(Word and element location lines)
════════════════

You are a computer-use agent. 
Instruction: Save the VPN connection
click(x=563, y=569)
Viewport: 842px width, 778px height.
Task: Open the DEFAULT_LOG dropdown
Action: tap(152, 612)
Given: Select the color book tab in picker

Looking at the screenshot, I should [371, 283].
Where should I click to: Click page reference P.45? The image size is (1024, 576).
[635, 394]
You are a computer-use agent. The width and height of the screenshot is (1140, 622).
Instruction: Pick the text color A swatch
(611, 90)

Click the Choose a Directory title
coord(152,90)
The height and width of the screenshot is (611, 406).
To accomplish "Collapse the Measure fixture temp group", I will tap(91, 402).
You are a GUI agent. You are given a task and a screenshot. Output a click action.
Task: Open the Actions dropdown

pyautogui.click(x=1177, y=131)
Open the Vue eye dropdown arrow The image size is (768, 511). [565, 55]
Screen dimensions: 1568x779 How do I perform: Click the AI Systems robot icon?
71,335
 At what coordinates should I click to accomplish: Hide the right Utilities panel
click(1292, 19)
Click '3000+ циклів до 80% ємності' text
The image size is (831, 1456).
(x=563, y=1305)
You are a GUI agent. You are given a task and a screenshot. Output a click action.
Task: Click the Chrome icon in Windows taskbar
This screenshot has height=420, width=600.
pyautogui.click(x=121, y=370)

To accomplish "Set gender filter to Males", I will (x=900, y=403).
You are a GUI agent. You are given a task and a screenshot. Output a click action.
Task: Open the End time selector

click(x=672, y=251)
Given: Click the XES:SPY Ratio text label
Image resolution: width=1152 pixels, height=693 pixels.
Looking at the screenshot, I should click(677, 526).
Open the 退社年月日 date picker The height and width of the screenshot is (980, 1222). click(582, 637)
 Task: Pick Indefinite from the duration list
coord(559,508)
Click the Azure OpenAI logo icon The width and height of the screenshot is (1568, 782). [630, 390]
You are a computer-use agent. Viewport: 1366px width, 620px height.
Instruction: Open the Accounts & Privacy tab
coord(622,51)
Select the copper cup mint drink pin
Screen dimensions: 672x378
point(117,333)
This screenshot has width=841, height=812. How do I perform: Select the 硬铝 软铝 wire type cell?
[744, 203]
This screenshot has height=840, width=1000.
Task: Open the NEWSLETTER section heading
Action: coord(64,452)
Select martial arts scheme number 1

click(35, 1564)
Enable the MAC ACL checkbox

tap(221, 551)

════════════════

**Aim:** Copy out, unchanged, everything from the line containing "Open the 退社年月日" down to the end of the lines, both ends included.

**Output of the task:**
Open the 退社年月日 date picker The height and width of the screenshot is (980, 1222). click(582, 637)
 Task: Pick Indefinite from the duration list
coord(559,508)
Click the Azure OpenAI logo icon The width and height of the screenshot is (1568, 782). [630, 390]
You are a computer-use agent. Viewport: 1366px width, 620px height.
Instruction: Open the Accounts & Privacy tab
coord(622,51)
Select the copper cup mint drink pin
Screen dimensions: 672x378
point(117,333)
This screenshot has width=841, height=812. How do I perform: Select the 硬铝 软铝 wire type cell?
[744, 203]
This screenshot has height=840, width=1000.
Task: Open the NEWSLETTER section heading
Action: coord(64,452)
Select martial arts scheme number 1

click(35, 1564)
Enable the MAC ACL checkbox

tap(221, 551)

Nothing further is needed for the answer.